Funnily enough, just starting your class method/variable name with __ does do magic things as a pseudo-keyword. Specifically, it mangles the name for callers outside of that class -- `self.__foo` would need to be accessed as `obj._ClassName__foo`. It's python's approach to having private methods, while remaining somewhat ideologically opposed to them existing.

This doesn't apply to the dunder methods, though. They're magically exempt from this magical mangling, so you could call them directly if you wanted. ¯\_(ツ)_/¯

> You don't think the Python way is worse?

They seem about equivalent? I don't see any real reason to pick one or the other, beyond personal preferences.


What's the use case for __foo -> _ClassName__foo? I've used python a bunch but never this feature, so I'm curious.


It prevents accidentally overriding the member in subclasses which can prevent private implementation details of parent classes from being accidentally interfered with by child classes.

As composition over inheritance becomes more idiomatic, there are probably less places where this matters, but as long as inheritance is used at all it can be useful.

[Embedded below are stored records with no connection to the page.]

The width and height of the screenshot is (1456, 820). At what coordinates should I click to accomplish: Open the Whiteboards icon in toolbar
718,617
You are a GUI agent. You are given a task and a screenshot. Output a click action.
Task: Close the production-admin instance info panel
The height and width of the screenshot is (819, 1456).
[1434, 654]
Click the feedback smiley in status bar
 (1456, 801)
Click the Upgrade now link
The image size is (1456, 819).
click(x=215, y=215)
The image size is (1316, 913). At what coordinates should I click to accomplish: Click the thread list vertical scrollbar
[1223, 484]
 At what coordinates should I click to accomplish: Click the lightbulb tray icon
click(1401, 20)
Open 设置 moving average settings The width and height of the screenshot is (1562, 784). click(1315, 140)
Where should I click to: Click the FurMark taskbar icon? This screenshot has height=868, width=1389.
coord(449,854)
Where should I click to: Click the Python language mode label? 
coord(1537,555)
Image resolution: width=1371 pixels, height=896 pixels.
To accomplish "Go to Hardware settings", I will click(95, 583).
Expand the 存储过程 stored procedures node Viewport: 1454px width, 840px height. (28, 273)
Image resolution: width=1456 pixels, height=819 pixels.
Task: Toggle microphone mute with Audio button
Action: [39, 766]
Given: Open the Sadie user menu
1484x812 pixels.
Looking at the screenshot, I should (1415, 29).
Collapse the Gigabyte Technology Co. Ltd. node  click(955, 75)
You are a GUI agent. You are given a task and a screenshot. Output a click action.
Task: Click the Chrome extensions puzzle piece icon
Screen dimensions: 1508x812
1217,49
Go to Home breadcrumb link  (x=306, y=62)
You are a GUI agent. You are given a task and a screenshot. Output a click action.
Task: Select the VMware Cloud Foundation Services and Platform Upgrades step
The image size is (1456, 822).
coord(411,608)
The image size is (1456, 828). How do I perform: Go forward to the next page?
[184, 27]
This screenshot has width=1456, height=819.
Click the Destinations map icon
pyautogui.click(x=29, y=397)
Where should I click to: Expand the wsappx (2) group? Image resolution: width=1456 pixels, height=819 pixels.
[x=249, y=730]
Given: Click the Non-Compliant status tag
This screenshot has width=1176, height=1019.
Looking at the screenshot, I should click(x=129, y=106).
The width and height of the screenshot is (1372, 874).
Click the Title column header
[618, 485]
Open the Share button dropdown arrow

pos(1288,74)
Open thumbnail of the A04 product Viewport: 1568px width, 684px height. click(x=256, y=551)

It makes it nearly impossible to reference that attribute by accident. Basically, if class Foo defines "self.__bar", the Python interpreter sees the leading "__" and mangles it. It's the lightweight equivalent of a private attribute in other languages, with the difference that Python will let you attempt to access it anyway. But if you do, and it makes your code utterly brittle and prone to explosion, no one will give you sympathy or help you fix it. They're much more likely to tell you not to do that.


It's as close as they'll get to private methods while still having the "we're all consenting adults" philosophy that doesn't prevent you doing something dumb. Or if you use this and it breaks, you can't say you weren't warned.


Not when this can be done: https://gist.github.com/josiahcarlson/39ed816e80108093d585df...

Take a deep breath.


What problem is that addressing? It doesn't solve the problem that `__add__` is a valid identifier -- so is `add` -- and it also doesn't solve the problem that there is no connection between the symbol `+` and the name `add`.